In The Idea Factory, we find a chronicle of great men, among them Claude Shannon, who dedicated themselves to solving big problems.
The transistors, capacitors, semi-conductors and the silicon chip (later became the magical wafer of Intel and the Valley industry).
Even an unheard-of technology of the time – cellular transmission – was shelved, since it was deemed unfeasible (ATT was still sore from its failed Picture Phone attempt).
We need brave and sustained efforts to get our voice heard in the wilderness.

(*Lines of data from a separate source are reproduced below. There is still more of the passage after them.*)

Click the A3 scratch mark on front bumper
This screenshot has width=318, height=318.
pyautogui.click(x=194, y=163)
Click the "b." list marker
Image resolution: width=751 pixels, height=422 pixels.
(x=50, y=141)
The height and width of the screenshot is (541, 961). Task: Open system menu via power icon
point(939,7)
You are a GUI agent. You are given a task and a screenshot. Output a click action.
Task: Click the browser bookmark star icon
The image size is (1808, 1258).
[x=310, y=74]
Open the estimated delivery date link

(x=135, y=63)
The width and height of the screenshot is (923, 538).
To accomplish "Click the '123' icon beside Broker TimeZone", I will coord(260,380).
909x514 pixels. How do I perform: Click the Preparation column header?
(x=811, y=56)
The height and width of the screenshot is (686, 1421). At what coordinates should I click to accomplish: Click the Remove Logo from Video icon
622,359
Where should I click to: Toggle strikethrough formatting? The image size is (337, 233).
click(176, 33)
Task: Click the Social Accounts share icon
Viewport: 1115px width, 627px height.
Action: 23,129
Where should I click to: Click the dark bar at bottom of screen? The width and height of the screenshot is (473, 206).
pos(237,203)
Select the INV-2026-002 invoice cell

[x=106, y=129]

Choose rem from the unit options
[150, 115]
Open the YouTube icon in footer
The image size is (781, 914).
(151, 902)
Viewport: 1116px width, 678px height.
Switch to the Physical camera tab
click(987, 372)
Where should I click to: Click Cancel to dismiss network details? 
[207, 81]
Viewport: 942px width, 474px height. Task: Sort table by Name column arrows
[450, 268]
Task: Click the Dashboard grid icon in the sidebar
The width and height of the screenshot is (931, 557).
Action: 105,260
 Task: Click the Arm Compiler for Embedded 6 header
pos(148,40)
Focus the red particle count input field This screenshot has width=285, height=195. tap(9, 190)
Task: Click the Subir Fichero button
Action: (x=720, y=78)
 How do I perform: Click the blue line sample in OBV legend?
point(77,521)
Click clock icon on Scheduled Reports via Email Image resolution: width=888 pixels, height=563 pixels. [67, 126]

Right now, it’s climate change, Ebola and the threat of sectarian conflicts.
We got F22.
But we actually need Ebola vaccines.
We need Claude Shannon, who among other things, juggled the balls just to think.
Pulse code modulation.
On and off.
Beautiful!
Just like its predecessor Morse code.
Tit tit tit, tat tat tat.
I got your message. I hear you loud and clear.
We are in this together i.e. suffer our common human fate in the face of change.
We see not the future.
But it’s coming whether we like it or not.
Fast approaching, with chip speed doubled every year and a half or so.
Hence, Moore’s Law.
The Great Men projects, funded by phone users’ revenue, tackled communications problems e.g. fidelity (Can you hear me now).
From Marconi to Moore, they gave us wireless and wire line, fast chips and Facebook.
All of a sudden, the message is delivered in the bottle. Small bottles, called bits – strings of 1’s and 0’s.
Bam! the Gigabit economy is here, offering and enticing us with more bandwidth, more in the Cloud.
No time for contemplation or reflection. The more “friends”, the more feeds, the more frivolity. We once were blind, but now we see, once information-starved, but now stuffed.
“I am mad like Hell, I won’t take this anymore”, says the rogue anchor on NETWORK (the movie). If he has to update his protest, it would be “Feed me no more of those lies. I want the truth, even if I can’t handle it.”
What we need is the Ebola vaccine. Instead, we’ve got sci-fi and wi-fi.
Instead of connecting the dots, they gave us dots, by the trillions.
Google not only “organizes the world information”, it also seeks to replace our memory, de facto. Our only job as consumers of ready-served apps is to “amuse ourselves to death” in this information deluge.
Where are those Great Men of the Bell Labs Age? Aren’t we faced with a dangerous and uncertain future as men of the last century? Or is this our last?
We might inadvertently have done it to ourselves as we go about ignoring big problems. A classic case of bystander apathy, of kicking the can further down the road.
Dead men walking, walk on by. Ignore the can at your own peril.